Metin.
_ _ _

Araştırma: Erkekler aşka daha hızlı düşüyor

Yeni bir araştırma, erkeklerin kadınlara kıyasla daha hızlı ve daha sık aşık olduğunu ortaya koydu. Araştırmaya göre, kadınlar daha yoğun duygular hissederken, erkekler ilişkinin başında daha erken romantik duygular geliştiriyor.

Araştırma: Erkekler aşka daha hızlı düşüyor
Araştırma: Erkekler aşka daha hızlı düşüyor
Haber Merkezi
  • Yayınlanma: 5 Mayıs 2025 16:14
  • Güncellenme: 5 Mayıs 2025 16:22

Yeni yayımlanan bir araştırma, aşkın kimde ne kadar sürede başladığını mercek altına aldı. Avustralya Ulusal Üniversitesi (ANU) ve Yeni Zelanda’dan bilim insanları tarafından yürütülen çalışmada, 18-25 yaş aralığında ve şu anda âşık olduklarını belirten 808 kişiyle anket yapıldı. Katılımcılar Avrupa, Kuzey Amerika ve Güney Afrika’dan olmak üzere toplam 33 ülkeden seçildi.

_ _ _

İncelenecek veriler.
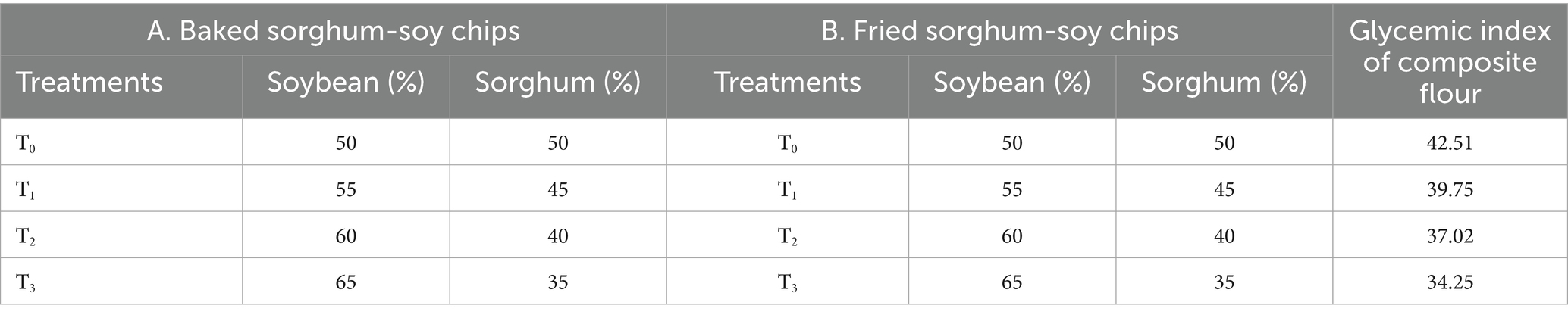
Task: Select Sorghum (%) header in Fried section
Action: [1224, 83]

_ _ _

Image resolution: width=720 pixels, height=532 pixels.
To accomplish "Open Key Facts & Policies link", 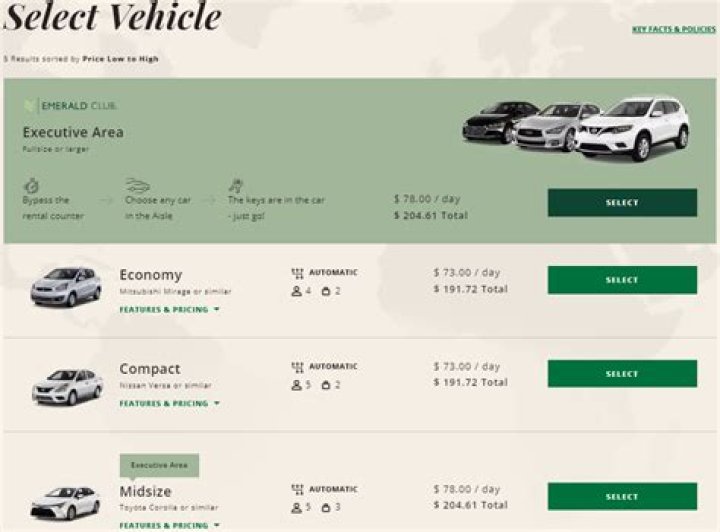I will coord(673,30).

_ _ _

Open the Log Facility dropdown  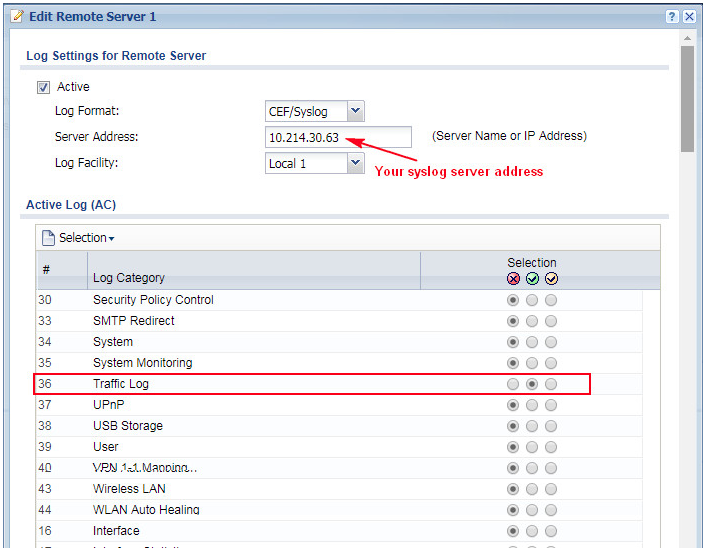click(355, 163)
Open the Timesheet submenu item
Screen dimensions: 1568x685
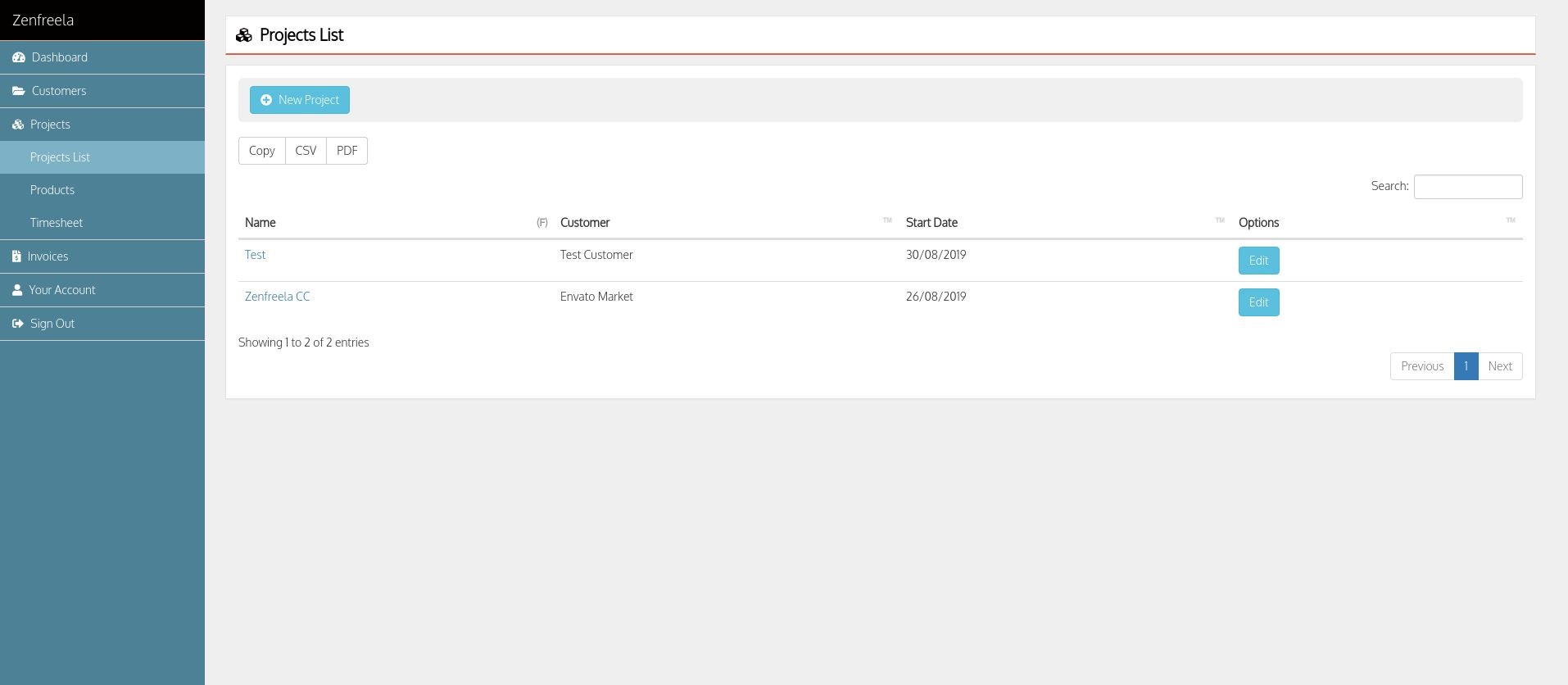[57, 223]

_ _ _

Yapılacak alıştırmalar.
A. Aşk araştırmasıyla ilgili metne göre ankete kaç kişi katıldı?
B. Aşk araştırmasıyla ilgili metni kaldığı yerden sürdürün.

Alıştırma sonuçları.
A. Ankete 808 kişi katıldı.

B.
Biyolojik antropolog Adam Bode, çalışmanın temel amacının romantik aşkın oluşumu, gelişimi ve ifadesinde biyolojik cinsiyetin etkisini araştırmak olduğunu belirtti.

‘Erkekler ilişkiler resmiyet kazanmadan önce aşık oluyor’

Anket soruları, aşkın ne zaman başladığı, ne kadar yoğun yaşandığı, kişinin daha önce kaç kez âşık olduğu ve mevcut partnerine ne derece takıntılı olduğu gibi başlıkları kapsadı.

Verilere göre erkekler, ortalama olarak kadınlardan yaklaşık bir ay önce aşık oluyor. Araştırmacılar, bunun sebebinin erkeklerin ilişkiyi başlatma ve sadakat gösterme baskısını daha çok hissetmesi olabileceğini belirtti. Erkeklerin ayrıca, ilişkiler henüz resmi bir boyut kazanmadan önce aşık olma eğilimi daha yüksek. Erkek katılımcıların %30’u, ilişki başlamadan önce aşık olduklarını ifade ederken, bu oran kadınlarda %20’nin altında kaldı.

Kadınlar daha yoğun yaşıyor

Erkekler kadınlara göre daha sık aşık oluyor ancak kadınlar aşkı daha derin ve takıntılı bir biçimde yaşıyor. Kadın katılımcılar, partnerleri hakkında daha fazla düşünme eğiliminde olduklarını belirtirken, duygularının yoğunluğu da erkeklere kıyasla daha yüksek çıktı.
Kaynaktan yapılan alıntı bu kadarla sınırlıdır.